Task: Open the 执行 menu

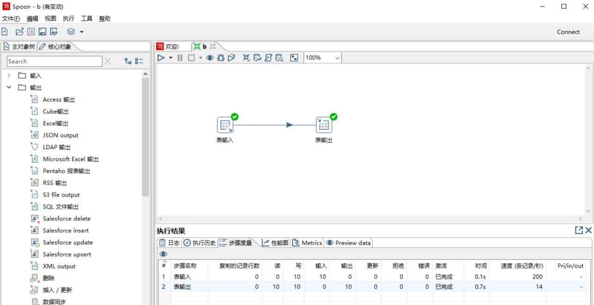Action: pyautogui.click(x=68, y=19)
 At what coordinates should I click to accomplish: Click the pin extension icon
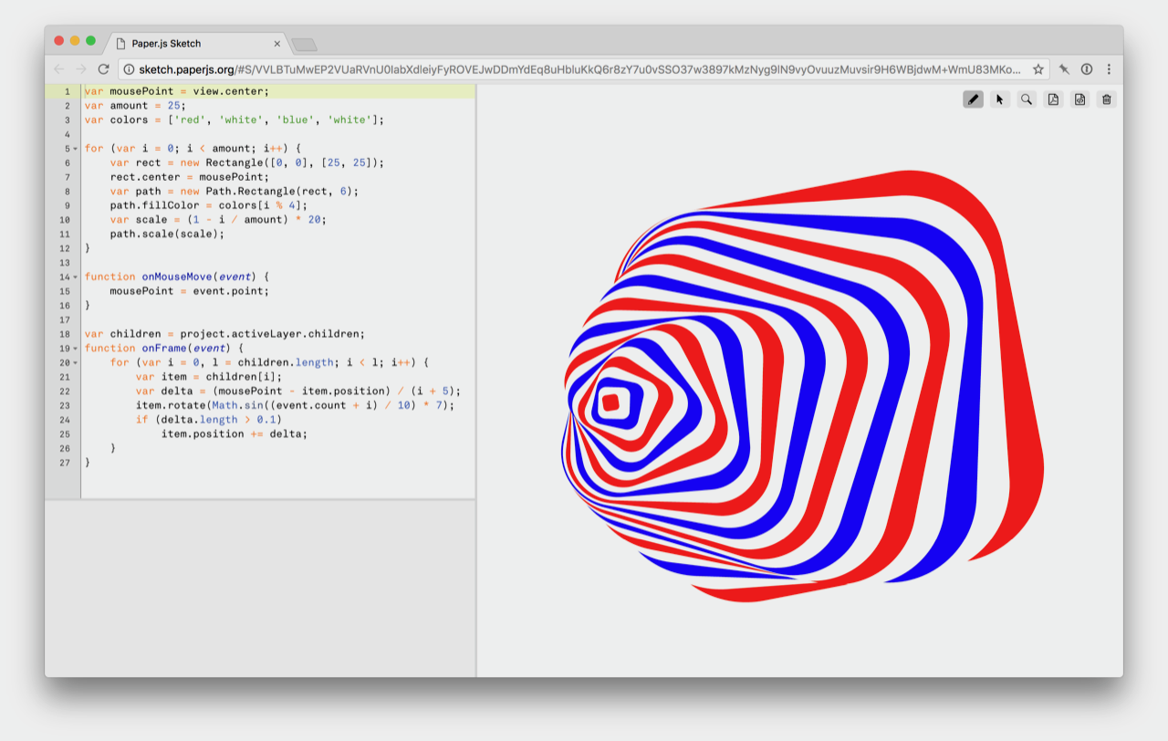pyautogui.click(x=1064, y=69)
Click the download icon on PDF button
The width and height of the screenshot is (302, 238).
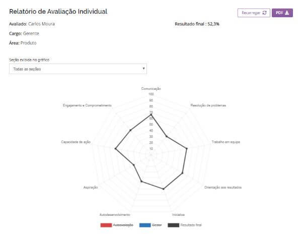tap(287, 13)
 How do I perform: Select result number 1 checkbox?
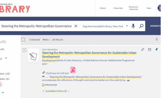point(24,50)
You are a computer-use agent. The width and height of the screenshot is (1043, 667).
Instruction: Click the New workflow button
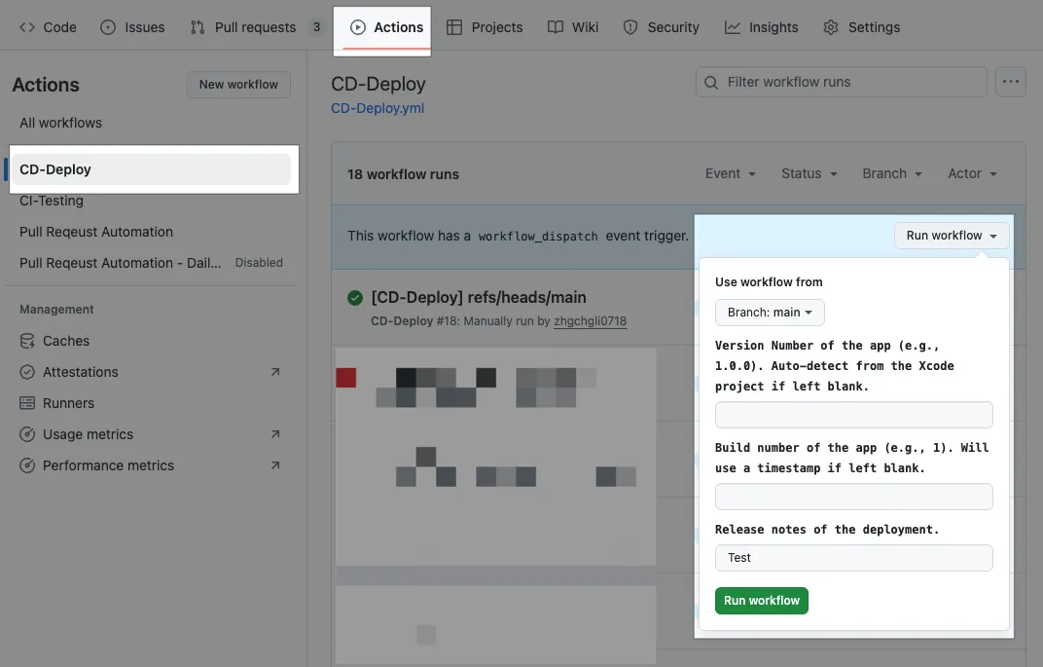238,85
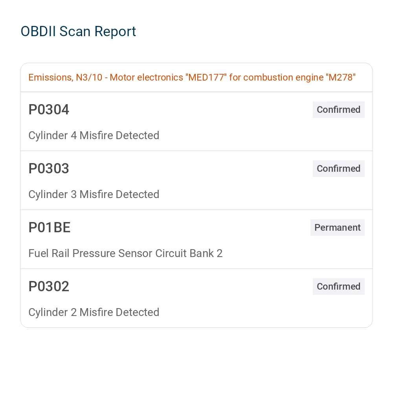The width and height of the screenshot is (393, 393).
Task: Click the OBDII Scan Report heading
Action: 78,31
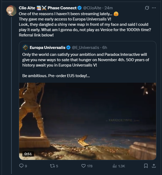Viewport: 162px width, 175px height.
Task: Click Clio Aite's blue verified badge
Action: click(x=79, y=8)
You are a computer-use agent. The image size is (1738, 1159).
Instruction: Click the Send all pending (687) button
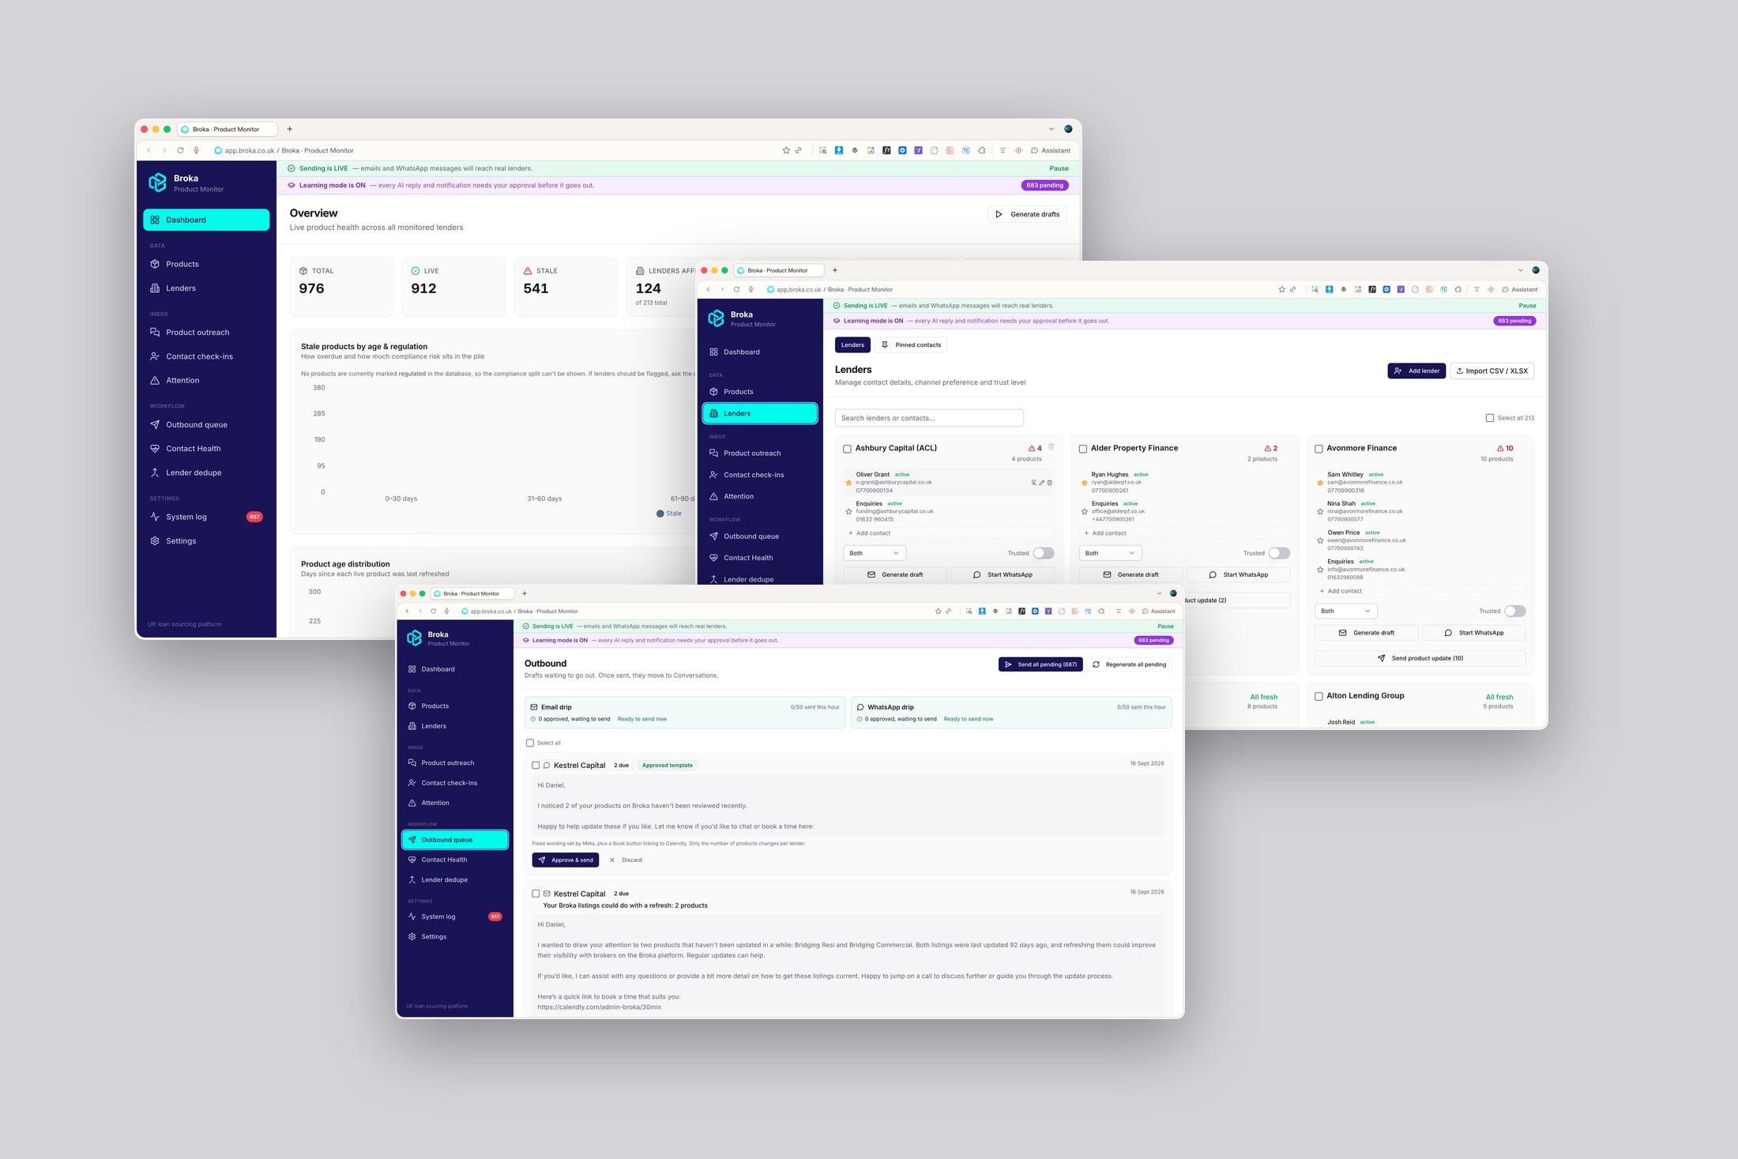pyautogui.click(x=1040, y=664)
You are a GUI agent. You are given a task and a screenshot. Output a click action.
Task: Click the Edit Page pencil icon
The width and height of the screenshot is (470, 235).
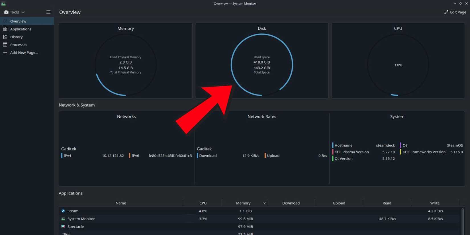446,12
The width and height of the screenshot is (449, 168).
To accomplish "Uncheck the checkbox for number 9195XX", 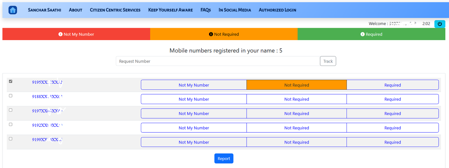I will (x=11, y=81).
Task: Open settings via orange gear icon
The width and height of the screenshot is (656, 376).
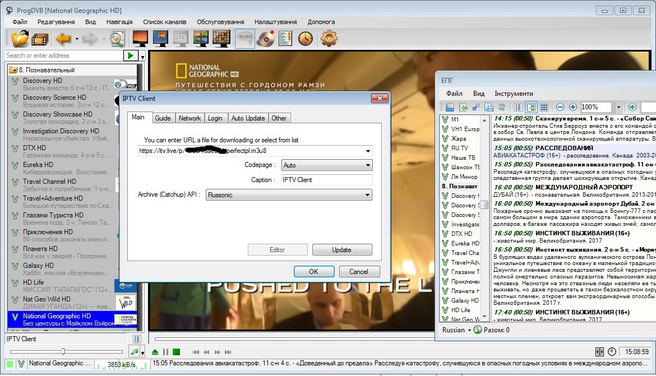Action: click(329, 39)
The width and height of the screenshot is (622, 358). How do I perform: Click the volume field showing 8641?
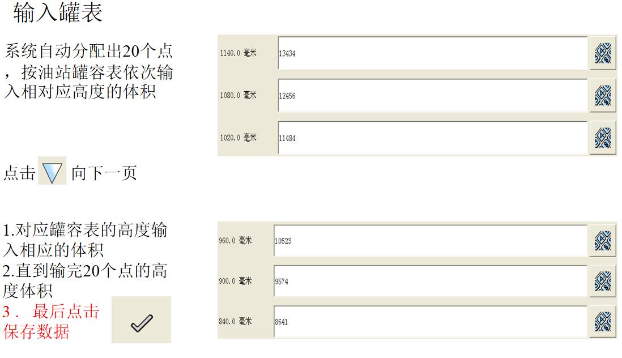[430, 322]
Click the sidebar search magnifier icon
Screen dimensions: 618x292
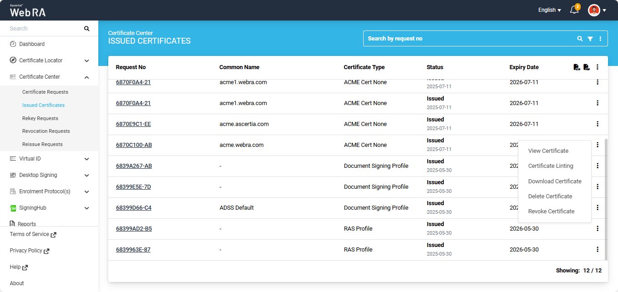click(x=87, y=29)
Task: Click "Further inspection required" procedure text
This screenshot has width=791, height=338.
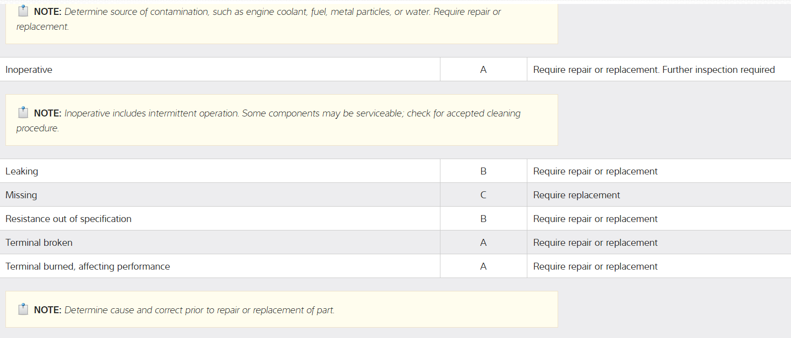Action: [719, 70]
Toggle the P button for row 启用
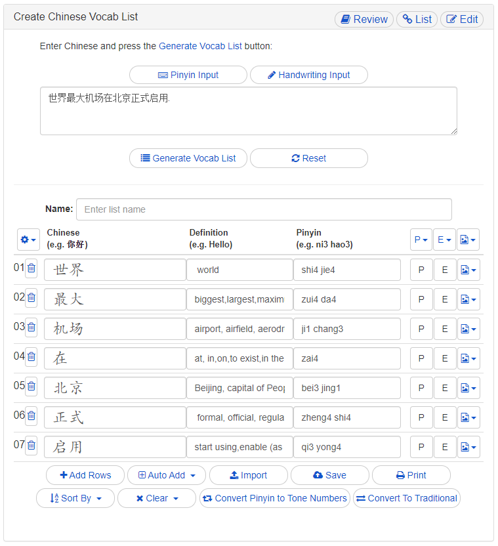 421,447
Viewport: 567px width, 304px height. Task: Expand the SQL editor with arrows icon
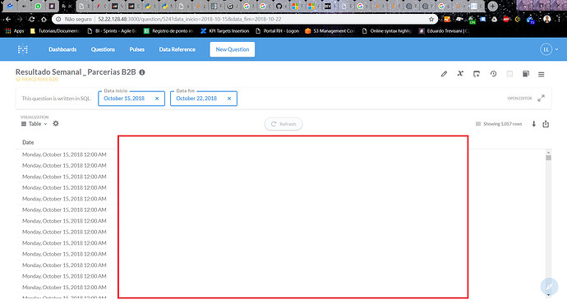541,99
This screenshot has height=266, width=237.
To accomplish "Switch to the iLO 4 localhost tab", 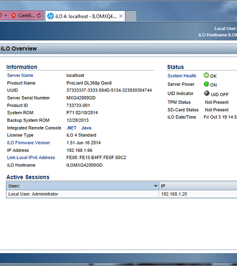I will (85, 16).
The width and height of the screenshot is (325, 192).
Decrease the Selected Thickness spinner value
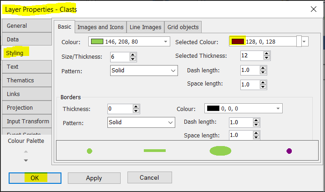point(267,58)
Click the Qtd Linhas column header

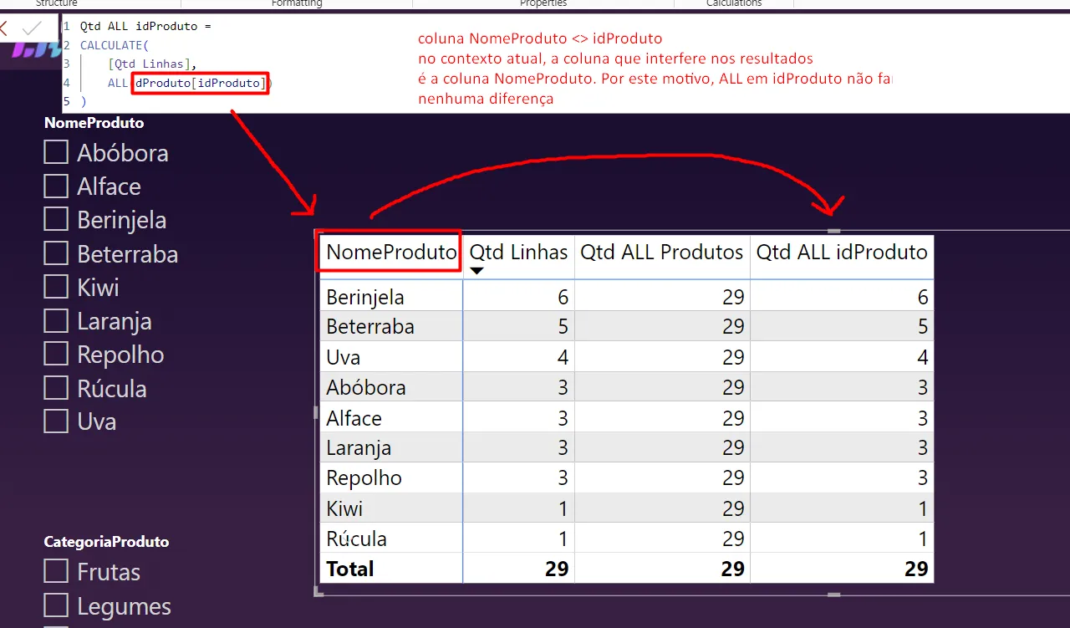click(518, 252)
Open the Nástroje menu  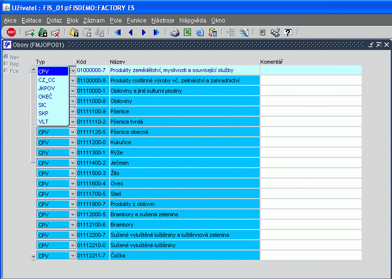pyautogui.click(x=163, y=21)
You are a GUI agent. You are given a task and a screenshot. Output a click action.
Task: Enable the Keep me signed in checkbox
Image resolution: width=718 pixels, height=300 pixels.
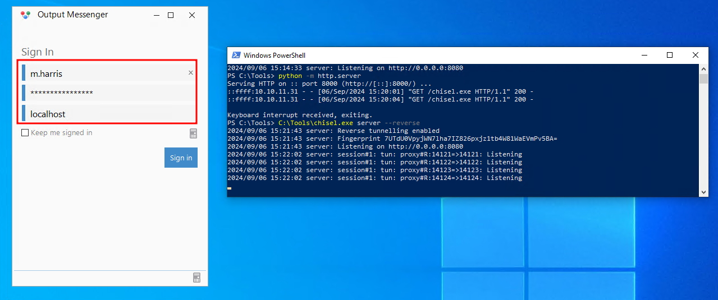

**Your objective**
The word "agent" is the filter: copy every line of the listing above that contains it.

**Solution to this exercise**
You are a computer-use agent. The width and height of the screenshot is (1043, 667).
You are a computer-use agent. The image size is (1738, 1159).
You are a GUI agent. You are given a task and a screenshot. Output a click action.
You are a GUI agent. You are given a task and a screenshot. Output a click action.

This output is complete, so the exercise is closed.